Update on 2/1/2014: The Government of India has constituted the 16th Finance Commission and appointed Arvind Panegriya as the Chairman.
The commission will submit recommendations for the five-year period (2026-27 to 2030-31)
(You may also read: NITI Aayog replaces Planning Commission)
What is Finance Commission?
It is a quasi-judicial body set up under Article 280 of the Indian constitution. It was established in the year 1951, to define the fiscal relationship framework between the Centre and the state.
Finance Commission aims to reduce the fiscal imbalances between the centre and the states (Vertical imbalance) and also between the states (horizontal imbalance). It promotes inclusiveness.
A Finance Commission is set up every 5 years. It is normally constituted two years before the period, its recommendations become valid.
The 14th finance commission was set up in 2013. Its recommendations were valid for the period from 1st April 2015 to 31st March 2020.
The 15th finance commission has been set up in November 2017. Its recommendations will be implemented starting 1 April 2020.
What is the strength of the Finance Commission?
It consists of a chairman, a secretary and 4 other members.
The 15th Finance Commission will be chaired by NK Singh. Arvind Mehta will be the Secretary to the commission.
Other members of the commission are former Economic Affairs Secretary Shaktikanta Das and former Chief Economic Advisor Ashok Lahiri, Niti Aayog Member Ramesh Chand and Georgetown University professor Anoop Singh.
What are the functions of Finance Commission?
- Setting up rules regarding the distribution of the tax revenues between the Centre and the states.
- Determining the principles governing the allocation of Grants-in-Aid to the states and local bodies.
- Determining the magnitude of Grants-in-Aid allocated to the states and local bodies.
- Any other matter referred to the Commission.
The 14th Finance Commission had recommended an increase in the share of states in the centre’s tax revenue from 32 percent to 42 percent.

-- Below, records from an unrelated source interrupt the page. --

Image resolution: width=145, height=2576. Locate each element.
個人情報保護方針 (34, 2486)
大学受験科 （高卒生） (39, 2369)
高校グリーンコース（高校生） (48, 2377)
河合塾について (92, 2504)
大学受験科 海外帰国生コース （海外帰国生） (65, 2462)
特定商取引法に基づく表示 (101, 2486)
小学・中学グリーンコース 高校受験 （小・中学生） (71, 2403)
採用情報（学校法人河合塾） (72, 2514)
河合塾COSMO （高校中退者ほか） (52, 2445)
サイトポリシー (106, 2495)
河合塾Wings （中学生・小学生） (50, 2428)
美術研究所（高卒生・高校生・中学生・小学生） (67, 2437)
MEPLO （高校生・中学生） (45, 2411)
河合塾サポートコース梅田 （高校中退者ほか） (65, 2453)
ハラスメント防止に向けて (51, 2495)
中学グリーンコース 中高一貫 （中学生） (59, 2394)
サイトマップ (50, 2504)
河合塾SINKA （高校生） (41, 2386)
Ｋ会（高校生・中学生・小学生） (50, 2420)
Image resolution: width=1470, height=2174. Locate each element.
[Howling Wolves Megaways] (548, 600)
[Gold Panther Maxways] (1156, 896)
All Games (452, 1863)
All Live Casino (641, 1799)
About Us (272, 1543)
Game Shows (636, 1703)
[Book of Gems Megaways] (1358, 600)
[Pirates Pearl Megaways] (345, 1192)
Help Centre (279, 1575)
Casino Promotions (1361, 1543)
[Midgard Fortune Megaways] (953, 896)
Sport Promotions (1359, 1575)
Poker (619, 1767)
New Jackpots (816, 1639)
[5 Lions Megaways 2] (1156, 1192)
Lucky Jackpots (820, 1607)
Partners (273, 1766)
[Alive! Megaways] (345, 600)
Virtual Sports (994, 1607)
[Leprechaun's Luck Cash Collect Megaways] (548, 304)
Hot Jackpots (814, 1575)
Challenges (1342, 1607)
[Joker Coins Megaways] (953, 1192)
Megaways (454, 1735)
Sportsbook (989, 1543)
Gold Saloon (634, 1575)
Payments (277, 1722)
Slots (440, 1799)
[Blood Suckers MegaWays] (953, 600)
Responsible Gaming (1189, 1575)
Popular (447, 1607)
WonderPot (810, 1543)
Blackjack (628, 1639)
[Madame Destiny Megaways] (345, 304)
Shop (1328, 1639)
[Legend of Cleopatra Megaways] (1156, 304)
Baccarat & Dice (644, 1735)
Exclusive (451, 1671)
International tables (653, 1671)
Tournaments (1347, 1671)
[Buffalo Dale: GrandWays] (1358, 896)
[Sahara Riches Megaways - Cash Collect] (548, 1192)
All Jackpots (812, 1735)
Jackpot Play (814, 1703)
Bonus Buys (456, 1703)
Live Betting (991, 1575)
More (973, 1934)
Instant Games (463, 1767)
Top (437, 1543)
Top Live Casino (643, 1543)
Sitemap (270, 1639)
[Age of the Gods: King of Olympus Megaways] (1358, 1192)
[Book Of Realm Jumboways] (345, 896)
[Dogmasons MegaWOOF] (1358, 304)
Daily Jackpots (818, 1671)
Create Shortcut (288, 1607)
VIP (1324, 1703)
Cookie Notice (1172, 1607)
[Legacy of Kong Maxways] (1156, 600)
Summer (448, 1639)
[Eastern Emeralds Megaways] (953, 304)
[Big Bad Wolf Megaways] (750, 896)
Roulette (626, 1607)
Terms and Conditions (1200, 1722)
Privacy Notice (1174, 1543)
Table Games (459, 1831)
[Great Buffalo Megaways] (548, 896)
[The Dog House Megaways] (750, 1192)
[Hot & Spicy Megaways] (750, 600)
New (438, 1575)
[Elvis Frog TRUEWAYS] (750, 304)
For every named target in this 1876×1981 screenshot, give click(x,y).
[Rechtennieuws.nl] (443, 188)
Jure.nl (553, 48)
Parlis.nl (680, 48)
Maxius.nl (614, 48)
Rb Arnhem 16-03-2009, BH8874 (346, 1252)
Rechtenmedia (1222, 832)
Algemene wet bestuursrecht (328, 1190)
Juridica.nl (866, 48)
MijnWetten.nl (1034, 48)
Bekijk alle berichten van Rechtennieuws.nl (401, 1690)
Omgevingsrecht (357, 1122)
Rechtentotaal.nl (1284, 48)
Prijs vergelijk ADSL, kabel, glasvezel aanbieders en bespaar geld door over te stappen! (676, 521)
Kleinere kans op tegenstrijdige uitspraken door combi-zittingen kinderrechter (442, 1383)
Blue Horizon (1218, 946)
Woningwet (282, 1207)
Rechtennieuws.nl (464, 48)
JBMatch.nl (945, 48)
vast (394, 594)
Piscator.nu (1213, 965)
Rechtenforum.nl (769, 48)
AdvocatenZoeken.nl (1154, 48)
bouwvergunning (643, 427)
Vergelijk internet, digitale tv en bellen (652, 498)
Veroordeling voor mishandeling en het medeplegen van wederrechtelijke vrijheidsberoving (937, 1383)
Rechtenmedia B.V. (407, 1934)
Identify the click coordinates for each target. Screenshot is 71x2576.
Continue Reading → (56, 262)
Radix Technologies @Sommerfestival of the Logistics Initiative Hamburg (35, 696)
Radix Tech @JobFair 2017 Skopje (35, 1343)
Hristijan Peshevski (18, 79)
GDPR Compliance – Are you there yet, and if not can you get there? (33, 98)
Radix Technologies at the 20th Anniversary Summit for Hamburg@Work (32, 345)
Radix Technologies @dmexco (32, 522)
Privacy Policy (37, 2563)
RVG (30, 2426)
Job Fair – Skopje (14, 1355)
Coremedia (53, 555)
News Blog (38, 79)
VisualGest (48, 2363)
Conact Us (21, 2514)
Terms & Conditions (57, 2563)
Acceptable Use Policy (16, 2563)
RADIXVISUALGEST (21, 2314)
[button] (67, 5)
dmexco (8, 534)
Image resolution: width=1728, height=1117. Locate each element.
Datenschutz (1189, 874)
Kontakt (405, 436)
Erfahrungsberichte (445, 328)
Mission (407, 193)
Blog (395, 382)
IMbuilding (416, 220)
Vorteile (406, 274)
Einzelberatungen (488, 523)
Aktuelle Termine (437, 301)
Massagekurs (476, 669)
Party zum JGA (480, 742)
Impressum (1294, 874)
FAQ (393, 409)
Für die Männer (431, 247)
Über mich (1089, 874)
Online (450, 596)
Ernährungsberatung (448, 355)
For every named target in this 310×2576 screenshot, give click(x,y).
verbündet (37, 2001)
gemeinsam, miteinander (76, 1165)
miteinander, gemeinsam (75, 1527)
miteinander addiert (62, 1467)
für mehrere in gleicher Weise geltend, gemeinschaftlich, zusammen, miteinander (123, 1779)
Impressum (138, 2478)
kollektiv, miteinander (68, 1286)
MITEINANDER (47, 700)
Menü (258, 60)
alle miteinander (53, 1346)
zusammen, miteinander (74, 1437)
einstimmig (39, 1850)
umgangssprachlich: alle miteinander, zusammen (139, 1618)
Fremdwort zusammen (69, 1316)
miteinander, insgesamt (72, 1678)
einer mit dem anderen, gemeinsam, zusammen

It was the single largest increase ever recommended by a Finance Commission.
Update: As per the 15th Finance Commission, the share of states in the central’s tax revenues was recommended to be 41%.
What is the mandate of the 15th Commission?
Apart from setting rules regarding revenue distribution and granting aids to the states, the 15th finance commission has the following mandate/ terms of reference:
- Assess the impact of GST on revenues
- Suggest Fiscal consolidation roadmap for the Centre and the states.
- Propose performance-based incentives for States in areas including expansion and deepening of tax net under GST, moving towards replacement rate of population growth, increase in capital expenditure, eliminating losses of the power sector, promoting digital transactions and improving ease of doing business.
That’s all
Also Read: What is Fiscal consolidation roadmap?
For the uninitiated: Replacement rate of population growth is attaining the fertility rate that leads to zero population growth. It is attained when the birth rate is equal to the death rate.